Update from Chicago

Here’s my much-promised, less-delivered update on Chicago: what we’re doing, how it’s going, and if we’re going to come back.

In reverse order, yes. Sue and I need to leave the country at the end of August, when my visa (but not hers) expires. But gee, it’ll not be without regrets. Escaping an apocalyptic Melbourne winter to come to this great city has been immensely enjoyable. More on that below. So yes, all the rumours are false; we’re not staying on, even if we really want to.

The reason for us making the trip over here is so that I could take up the Eric and Wendy Schmidt Data Science for Social Good fellowship, being run through the University of Chicago. The fellowship itself came about from Eric Schmidt’s involvement in the Obama 2012 campaign, the data-intensive side of which was being run by Rayid Ghani.
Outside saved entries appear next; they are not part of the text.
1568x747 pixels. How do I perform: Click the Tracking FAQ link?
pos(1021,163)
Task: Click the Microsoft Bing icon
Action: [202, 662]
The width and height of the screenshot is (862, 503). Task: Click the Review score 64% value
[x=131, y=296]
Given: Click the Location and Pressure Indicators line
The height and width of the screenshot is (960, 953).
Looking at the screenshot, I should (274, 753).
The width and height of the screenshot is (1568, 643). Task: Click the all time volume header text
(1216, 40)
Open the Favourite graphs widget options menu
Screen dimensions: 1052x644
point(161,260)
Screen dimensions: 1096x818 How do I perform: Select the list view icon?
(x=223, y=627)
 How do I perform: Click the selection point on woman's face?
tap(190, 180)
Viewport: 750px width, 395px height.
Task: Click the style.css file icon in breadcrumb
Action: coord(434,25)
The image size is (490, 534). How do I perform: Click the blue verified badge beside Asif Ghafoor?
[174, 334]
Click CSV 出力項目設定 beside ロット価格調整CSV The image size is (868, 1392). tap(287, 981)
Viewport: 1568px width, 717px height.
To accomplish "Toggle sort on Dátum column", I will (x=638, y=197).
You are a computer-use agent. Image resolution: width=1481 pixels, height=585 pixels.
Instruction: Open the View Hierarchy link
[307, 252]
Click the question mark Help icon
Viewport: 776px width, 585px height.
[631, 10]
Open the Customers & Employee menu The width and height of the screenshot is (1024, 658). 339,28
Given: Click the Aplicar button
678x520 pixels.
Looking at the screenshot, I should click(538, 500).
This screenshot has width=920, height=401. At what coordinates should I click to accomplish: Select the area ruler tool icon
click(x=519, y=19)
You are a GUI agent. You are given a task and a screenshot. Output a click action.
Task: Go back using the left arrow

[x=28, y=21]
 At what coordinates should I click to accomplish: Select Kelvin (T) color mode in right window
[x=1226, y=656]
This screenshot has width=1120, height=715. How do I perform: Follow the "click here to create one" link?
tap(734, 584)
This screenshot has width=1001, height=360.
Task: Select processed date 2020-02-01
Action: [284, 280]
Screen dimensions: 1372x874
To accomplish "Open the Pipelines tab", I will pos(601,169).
So the story goes, Schmidt, who has made a little bit of money running Google, wanted Ghani to put the skills of young data scientists to the public good, and funded the fellowship. In return, Ghani and his team run the fellowship, which brings together some seriously bright folk from around the world (but mainly the US) to Chicago for 12 weeks over summer. These fellows work in groups of four with partner organisations—mainly not-for-profits and government agencies—to lend their skills to help solve some difficult problems.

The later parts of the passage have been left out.